Selected text:

4 Adam made love to his wife Eve, and she became pregnant and gave birth to Cain. She said, ‘With the help of the Lord I have brought forth a man.’ 2 Later she gave birth to his brother Abel.
It’s a common occurrence to hear of someone who seemed to be in the faith give it away when God does not treat them the way they think they deserve. Eve has not given up on God. She hasn’t turned from him in bitterness at her punishment. As Job says, “Shall we accept good from God, and not trouble?” [Job 2:10], a statement made in the light of his wife’s encouragement for him to curse God because of his terrible plight. It’s a great reminder for us about the reality of life in the fallen world. As the old hymn says,
“Count your blessings, name them one by one,
count your blessings see what God has done,
count your blessings name them one by one
and it will surprise you what the Lord has done.”
Eve sees that God is still blessing her in the birth of her sons, despite the pain of childbirth. God is her helper. The extraordinary thing about our God is his constant gracious involvement with his rebellious creation, although as we will see next week, it doesn’t mean that we can presume on his grace. For Eve, God is a reality and she has to accommodate her take on her circumstances in the light of that reality, and the fact that her very continued existence is an act of grace. “Shall we accept good from God, and not trouble?” [Job 2:10]. If only we could keep this attitude when things go wrong for us!
Now Abel kept flocks, and Cain worked the soil. 3 In the course of time Cain brought some of the fruits of the soil as an offering to the Lord. 4 But Abel also brought an offering – fat portions from some of the firstborn of his flock. The Lord looked with favour on Abel and his offering, 5 but on Cain and his offering he did not look with favour. So, Cain was very angry, and his face was downcast. 6 Then the Lord said to Cain, ‘Why are you angry? Why is your face downcast? 7 If you do what is right, will you not be accepted? But if you do not do what is right, sin is crouching at your door; it desires to have you, but you must rule over it.’
We come to the issue acceptable and unacceptable worship. Abel’s offering was acceptable but Cain’s wasn’t. What was going on? Heb 11:4 gives us some clues. “4 By faith Abel brought God a better offering than Cain did. By faith he was commended as righteous, when God spoke well of his offerings.” It seems that difference was that Abel’s sacrifice was “by faith.” And somehow Abel’s was not.
The Bible is very clear and definite that worship of God must be in the form and in the way that God has revealed. We see that in the law about sacrifice, feasts, temple, priesthood, food laws, cleanliness etc. It is not up to us to decide how we will honour God. Even the best intentions do not cut it. In Romans 8 Paul says of his fellow Jews “I can testify about them that they are zealous for God, but their zeal is not based on knowledge. 3 Since they did not know the righteousness of God and sought to establish their own, they did not submit to God’s righteousness.” [Romans 10:2-3; see also Romans 1:18ff]. God has revealed how he wants us to worship him – it arrogance to ignore that and to decide for ourselves how and who we will worship, no matter what our motivation. We don’t know how Abel knew what right sacrifice was but it is clear that he did, as did Cain.

To do:
Rewrite the part of the Cain and Abel commentary that starts at "4 Adam made" and ends at "his brother Abel.", changing "brother" to "sibling".

(Records from a data source)
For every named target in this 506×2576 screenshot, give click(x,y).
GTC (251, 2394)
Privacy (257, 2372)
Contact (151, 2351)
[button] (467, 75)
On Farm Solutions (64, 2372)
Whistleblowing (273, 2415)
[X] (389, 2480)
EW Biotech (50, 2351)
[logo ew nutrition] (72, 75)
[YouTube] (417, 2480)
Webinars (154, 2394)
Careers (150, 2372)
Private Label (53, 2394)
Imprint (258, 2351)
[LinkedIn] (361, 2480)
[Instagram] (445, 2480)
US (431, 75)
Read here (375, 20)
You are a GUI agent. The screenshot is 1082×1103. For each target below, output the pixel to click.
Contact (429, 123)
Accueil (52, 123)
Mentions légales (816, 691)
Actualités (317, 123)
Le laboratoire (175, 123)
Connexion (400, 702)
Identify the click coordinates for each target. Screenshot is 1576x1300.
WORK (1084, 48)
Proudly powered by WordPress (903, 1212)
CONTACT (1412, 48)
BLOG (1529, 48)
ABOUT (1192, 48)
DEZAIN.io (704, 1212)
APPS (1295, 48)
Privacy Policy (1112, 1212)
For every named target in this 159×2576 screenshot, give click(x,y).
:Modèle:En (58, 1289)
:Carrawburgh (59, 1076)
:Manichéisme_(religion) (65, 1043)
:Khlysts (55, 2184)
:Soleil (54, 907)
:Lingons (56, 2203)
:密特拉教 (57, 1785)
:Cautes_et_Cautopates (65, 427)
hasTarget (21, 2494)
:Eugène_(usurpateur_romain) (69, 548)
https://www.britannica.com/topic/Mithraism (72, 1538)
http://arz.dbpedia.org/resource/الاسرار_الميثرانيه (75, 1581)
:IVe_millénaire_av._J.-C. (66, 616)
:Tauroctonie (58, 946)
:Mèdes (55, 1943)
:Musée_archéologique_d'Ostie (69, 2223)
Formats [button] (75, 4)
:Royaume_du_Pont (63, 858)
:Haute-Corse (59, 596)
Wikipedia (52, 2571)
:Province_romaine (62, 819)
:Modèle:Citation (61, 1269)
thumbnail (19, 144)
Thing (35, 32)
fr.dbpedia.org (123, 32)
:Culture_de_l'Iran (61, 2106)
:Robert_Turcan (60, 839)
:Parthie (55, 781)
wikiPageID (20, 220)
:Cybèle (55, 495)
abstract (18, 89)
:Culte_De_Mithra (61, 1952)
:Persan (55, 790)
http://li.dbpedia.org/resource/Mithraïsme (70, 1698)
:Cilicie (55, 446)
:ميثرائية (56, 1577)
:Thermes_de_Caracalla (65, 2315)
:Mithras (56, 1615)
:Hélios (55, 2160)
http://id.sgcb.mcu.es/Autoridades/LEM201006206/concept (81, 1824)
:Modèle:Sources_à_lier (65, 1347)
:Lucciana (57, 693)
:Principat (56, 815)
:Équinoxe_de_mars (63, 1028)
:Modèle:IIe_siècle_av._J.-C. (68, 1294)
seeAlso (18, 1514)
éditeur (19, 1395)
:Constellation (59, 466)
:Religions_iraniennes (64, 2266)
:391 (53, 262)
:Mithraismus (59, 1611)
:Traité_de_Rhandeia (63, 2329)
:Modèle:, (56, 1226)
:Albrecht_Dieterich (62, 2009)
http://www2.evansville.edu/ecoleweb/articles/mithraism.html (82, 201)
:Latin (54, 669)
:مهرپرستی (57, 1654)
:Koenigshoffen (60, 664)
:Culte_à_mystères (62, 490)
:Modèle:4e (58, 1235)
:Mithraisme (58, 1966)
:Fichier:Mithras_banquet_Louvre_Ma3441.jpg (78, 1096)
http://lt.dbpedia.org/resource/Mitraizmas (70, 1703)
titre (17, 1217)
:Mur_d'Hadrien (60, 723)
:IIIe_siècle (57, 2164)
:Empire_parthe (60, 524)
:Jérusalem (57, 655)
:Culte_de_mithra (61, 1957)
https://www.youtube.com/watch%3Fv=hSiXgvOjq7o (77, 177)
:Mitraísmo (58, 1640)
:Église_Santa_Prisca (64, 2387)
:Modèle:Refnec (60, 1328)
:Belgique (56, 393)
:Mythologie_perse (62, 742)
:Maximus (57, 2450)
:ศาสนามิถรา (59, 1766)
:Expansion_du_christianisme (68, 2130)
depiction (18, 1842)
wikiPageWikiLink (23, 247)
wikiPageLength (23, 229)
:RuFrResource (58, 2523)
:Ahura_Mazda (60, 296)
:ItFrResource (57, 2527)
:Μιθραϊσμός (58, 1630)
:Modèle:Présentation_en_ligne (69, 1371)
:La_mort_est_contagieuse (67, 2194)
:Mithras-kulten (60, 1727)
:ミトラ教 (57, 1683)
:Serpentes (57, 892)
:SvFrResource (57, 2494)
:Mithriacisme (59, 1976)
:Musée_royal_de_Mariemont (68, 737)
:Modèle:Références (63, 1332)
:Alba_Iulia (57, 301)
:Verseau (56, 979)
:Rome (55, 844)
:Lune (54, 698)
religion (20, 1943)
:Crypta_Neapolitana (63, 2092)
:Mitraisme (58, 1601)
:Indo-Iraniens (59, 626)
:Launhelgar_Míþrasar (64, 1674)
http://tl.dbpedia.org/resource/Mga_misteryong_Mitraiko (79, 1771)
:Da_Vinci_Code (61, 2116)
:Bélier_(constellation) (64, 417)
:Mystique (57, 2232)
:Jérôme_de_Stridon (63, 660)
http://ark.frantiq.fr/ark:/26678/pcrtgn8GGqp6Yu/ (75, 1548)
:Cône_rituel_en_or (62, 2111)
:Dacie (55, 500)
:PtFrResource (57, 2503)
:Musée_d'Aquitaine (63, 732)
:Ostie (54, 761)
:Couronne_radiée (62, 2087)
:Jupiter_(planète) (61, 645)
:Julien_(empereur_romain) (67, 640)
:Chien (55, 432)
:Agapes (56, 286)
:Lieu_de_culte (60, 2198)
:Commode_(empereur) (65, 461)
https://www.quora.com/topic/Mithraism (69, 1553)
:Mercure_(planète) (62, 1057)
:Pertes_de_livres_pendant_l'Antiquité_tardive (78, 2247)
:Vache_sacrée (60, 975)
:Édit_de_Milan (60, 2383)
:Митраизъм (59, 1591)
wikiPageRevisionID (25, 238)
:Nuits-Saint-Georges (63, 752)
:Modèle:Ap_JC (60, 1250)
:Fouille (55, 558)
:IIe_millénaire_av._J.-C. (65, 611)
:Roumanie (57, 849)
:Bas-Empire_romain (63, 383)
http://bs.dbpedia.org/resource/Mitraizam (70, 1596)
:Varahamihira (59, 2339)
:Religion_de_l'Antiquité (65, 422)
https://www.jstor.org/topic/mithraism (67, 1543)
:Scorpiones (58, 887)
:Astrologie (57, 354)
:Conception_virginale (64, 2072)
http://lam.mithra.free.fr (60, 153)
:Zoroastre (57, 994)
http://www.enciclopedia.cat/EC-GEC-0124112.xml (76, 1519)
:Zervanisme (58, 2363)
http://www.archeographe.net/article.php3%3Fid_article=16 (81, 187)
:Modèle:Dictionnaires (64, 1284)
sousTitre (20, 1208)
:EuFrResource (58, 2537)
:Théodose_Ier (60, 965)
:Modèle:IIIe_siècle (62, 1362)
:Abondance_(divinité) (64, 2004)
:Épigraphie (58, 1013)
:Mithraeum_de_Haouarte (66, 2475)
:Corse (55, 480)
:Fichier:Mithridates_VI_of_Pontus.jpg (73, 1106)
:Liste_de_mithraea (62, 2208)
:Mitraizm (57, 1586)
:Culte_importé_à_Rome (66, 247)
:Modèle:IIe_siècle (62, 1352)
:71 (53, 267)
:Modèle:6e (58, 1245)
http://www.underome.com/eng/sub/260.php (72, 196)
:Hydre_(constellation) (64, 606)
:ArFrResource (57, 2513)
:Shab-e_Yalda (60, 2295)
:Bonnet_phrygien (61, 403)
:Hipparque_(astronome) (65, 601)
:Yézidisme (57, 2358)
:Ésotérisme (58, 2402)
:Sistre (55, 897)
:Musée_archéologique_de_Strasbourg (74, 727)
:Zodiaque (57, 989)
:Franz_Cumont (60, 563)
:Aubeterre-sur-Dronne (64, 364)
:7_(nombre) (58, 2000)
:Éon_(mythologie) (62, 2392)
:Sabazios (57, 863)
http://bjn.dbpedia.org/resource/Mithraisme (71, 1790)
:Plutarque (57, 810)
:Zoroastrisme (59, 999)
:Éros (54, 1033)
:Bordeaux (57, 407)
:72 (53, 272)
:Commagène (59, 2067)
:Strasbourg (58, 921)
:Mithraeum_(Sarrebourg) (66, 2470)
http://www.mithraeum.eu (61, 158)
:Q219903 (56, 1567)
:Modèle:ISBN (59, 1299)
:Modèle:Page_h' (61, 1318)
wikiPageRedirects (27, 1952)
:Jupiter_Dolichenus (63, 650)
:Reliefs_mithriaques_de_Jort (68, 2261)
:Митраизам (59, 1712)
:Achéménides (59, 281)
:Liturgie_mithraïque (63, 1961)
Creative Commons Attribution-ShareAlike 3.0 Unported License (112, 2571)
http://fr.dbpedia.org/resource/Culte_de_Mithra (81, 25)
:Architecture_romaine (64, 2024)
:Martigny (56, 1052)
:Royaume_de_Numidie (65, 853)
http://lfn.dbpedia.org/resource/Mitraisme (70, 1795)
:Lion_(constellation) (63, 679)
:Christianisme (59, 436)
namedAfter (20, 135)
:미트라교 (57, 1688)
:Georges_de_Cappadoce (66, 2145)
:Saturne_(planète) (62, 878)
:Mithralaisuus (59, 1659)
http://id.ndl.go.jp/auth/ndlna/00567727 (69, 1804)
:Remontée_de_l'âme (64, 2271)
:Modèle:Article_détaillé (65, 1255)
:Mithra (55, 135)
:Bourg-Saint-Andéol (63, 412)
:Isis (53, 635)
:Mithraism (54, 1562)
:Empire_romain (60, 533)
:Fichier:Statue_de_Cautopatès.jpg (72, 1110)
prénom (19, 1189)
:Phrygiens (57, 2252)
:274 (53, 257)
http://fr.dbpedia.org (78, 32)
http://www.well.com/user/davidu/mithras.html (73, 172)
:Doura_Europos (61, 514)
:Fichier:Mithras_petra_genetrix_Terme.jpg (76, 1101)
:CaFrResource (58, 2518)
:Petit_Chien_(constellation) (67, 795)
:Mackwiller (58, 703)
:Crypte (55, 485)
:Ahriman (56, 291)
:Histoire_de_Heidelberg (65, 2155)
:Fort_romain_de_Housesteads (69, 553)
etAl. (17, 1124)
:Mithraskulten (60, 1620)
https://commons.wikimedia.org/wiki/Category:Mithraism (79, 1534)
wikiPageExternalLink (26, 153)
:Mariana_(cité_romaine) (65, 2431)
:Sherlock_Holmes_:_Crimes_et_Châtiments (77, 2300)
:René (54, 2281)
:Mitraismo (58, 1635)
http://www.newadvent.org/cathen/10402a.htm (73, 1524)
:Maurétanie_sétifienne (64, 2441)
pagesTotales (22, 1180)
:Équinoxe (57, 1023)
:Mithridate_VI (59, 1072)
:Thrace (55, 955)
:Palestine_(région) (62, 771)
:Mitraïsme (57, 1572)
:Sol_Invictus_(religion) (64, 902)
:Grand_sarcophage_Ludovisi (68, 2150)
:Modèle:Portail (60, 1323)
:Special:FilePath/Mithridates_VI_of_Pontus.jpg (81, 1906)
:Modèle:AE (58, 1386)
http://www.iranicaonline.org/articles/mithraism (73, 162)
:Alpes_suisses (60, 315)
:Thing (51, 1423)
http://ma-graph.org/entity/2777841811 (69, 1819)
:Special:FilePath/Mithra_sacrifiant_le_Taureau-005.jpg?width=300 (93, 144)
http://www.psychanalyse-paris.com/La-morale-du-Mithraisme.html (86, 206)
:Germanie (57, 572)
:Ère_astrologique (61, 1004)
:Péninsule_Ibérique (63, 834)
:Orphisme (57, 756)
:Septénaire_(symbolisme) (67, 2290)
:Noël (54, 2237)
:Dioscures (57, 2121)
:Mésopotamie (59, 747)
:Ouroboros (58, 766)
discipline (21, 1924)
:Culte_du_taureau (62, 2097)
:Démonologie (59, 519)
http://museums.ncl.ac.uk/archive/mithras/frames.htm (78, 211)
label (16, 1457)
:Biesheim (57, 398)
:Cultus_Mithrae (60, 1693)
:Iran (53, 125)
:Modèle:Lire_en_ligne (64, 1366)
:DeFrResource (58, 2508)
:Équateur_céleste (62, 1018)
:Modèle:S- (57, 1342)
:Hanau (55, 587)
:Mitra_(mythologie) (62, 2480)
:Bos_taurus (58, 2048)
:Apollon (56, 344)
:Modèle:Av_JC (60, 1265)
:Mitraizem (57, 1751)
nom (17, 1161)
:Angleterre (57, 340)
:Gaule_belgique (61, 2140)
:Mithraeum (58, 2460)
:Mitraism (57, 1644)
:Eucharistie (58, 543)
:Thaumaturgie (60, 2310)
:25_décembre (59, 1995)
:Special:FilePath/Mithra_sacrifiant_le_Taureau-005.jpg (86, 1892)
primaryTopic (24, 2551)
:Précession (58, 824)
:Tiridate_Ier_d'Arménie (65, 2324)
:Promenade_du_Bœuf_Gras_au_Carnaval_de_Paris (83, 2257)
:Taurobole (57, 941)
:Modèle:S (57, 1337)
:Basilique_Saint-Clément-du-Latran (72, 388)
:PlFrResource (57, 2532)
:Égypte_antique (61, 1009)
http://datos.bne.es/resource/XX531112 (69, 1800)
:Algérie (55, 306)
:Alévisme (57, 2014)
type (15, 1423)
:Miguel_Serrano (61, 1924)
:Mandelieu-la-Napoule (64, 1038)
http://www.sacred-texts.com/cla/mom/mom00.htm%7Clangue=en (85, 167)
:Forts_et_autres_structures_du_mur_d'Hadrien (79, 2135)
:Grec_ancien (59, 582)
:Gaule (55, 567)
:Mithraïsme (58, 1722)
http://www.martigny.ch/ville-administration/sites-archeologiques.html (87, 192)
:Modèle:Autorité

Answer:
4 Adam made love to his wife Eve, and she became pregnant and gave birth to Cain. She said, ‘With the help of the Lord I have brought forth a man.’ 2 Later she gave birth to his sibling Abel.